Requirement: What lines below contain the string "element"? List them all.

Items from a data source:
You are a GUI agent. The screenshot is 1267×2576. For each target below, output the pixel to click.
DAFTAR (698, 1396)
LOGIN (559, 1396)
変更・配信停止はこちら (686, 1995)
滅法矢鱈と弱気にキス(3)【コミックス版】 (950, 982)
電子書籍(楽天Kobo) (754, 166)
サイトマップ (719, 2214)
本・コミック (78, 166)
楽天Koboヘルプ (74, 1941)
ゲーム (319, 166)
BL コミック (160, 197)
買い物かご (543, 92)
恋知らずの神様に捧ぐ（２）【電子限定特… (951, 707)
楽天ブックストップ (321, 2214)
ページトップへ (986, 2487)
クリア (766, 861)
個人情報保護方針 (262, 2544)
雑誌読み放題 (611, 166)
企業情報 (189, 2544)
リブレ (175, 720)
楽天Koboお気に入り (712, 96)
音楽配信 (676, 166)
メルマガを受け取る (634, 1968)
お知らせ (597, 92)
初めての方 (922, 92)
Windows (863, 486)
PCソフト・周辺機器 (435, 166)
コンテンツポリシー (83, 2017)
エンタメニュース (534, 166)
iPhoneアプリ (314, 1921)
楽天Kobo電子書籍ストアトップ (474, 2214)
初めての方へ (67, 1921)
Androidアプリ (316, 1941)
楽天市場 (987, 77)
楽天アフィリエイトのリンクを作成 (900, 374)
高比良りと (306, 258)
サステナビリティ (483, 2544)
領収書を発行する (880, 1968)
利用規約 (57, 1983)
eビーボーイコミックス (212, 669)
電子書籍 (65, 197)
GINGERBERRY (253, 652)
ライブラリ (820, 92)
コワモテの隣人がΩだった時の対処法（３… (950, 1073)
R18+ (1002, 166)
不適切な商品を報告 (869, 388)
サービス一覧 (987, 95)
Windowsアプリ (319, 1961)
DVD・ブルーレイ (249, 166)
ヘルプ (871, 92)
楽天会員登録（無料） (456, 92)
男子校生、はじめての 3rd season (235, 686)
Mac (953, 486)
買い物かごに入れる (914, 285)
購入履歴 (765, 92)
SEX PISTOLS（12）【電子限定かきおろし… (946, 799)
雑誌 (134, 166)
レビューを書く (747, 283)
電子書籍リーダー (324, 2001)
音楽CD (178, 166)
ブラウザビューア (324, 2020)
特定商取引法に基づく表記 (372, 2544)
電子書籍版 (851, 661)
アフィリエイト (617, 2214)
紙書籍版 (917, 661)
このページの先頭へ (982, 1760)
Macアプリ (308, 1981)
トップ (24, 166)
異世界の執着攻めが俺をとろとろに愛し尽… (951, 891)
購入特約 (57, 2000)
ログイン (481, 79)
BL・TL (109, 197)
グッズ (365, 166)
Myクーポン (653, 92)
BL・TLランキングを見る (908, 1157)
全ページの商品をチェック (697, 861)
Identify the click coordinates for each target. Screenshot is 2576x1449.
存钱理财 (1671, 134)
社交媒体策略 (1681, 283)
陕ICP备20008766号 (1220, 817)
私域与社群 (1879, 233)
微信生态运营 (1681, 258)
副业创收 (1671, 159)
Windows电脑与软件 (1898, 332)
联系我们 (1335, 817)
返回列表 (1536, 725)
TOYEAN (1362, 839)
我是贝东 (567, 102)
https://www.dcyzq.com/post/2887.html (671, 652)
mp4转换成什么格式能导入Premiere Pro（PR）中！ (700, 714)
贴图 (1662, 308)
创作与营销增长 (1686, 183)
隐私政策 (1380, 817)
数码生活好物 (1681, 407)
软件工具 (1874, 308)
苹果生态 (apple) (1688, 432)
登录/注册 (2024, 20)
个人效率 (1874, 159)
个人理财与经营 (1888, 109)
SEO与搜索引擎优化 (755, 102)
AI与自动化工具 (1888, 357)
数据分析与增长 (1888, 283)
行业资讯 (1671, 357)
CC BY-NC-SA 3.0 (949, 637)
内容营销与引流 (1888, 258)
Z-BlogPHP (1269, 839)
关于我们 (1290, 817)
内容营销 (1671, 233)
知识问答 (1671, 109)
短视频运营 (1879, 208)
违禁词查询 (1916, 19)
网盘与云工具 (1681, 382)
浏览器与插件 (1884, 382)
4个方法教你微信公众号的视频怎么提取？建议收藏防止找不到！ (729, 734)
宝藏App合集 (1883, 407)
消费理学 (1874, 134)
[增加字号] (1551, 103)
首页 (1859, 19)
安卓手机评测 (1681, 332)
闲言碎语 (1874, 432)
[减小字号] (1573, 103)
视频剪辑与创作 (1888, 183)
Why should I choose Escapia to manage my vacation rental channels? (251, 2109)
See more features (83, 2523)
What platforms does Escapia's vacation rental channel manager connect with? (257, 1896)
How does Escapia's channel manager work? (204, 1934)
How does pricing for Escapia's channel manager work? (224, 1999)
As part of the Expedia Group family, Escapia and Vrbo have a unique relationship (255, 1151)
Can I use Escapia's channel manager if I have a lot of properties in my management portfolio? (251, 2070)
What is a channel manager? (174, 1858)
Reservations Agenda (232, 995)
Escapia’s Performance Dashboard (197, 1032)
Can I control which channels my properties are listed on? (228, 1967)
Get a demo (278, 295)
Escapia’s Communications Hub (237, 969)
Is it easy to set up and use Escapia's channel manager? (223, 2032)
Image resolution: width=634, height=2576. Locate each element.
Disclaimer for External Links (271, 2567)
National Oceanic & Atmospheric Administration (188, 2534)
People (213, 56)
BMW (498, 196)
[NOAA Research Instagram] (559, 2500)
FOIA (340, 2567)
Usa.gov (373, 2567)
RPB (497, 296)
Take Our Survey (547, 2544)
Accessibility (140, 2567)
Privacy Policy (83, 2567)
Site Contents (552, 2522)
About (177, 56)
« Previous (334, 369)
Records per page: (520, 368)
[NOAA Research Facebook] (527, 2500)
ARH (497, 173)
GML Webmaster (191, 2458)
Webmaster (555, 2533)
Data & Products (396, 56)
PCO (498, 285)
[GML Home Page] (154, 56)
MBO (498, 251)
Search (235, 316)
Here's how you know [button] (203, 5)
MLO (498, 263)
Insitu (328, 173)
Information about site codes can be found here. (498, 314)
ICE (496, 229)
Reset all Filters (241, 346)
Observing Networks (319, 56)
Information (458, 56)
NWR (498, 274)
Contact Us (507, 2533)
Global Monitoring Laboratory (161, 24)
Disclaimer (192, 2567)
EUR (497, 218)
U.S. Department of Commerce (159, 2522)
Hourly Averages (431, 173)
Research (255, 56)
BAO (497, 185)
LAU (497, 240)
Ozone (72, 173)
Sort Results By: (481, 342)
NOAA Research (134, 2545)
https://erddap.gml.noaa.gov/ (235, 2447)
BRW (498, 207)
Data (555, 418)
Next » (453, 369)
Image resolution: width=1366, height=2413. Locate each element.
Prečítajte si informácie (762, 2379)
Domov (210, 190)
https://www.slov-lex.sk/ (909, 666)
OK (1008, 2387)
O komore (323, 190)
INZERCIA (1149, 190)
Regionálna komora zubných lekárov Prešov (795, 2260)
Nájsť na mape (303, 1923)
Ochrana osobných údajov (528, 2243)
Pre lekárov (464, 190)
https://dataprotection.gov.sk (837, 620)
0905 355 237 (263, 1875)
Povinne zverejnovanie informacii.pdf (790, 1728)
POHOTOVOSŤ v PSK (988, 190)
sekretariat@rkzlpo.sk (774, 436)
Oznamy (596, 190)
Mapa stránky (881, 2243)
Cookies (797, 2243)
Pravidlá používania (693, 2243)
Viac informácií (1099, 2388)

Response to this exercise:
Image resolution: width=634, height=2576. Locate each element.
Image resolution: width=1366, height=2413. Locate each element.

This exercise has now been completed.